What to do
Arrange the rows from the line with "Collections (151, 191)" through the end of the rows as a JSON list of strings, one string per line. Skip blank lines and leave the pictures out.

>> begin Records supplied

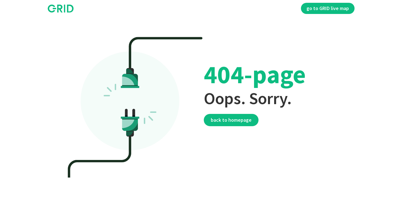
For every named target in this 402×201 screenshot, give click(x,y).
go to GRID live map (328, 8)
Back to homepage (231, 120)
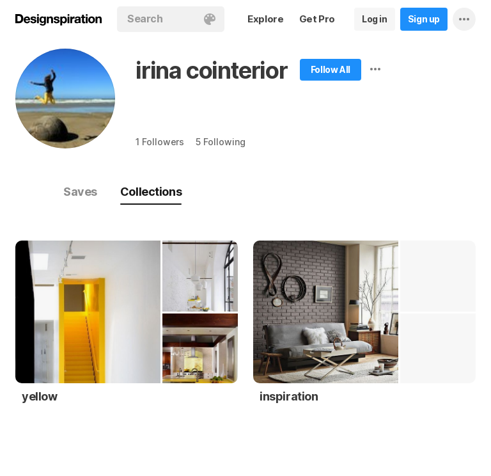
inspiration (289, 396)
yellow (40, 396)
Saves (80, 191)
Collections (151, 191)
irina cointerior (212, 70)
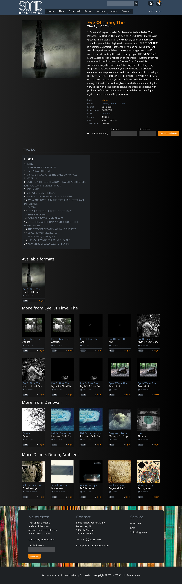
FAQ (151, 11)
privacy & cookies (81, 575)
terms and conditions (55, 575)
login (41, 300)
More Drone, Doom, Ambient (50, 454)
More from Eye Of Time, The (50, 308)
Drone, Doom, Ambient (114, 103)
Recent (88, 11)
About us (135, 523)
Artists (101, 11)
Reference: (144, 129)
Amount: (115, 129)
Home (51, 11)
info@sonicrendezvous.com (92, 545)
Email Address (36, 545)
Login (105, 100)
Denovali (106, 113)
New (61, 11)
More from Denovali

>> end Records supplied

Output for this task
[
  "Collections (151, 191)",
  "irina cointerior (212, 70)",
  "FAQ (151, 11)",
  "privacy & cookies (81, 575)",
  "terms and conditions (55, 575)",
  "login (41, 300)",
  "More Drone, Doom, Ambient (50, 454)",
  "More from Eye Of Time, The (50, 308)",
  "Drone, Doom, Ambient (114, 103)",
  "Recent (88, 11)",
  "About us (135, 523)",
  "Artists (101, 11)",
  "Reference: (144, 129)",
  "Amount: (115, 129)",
  "Home (51, 11)",
  "info@sonicrendezvous.com (92, 545)",
  "Email Address (36, 545)",
  "Login (105, 100)",
  "Denovali (106, 113)",
  "New (61, 11)",
  "More from Denovali"
]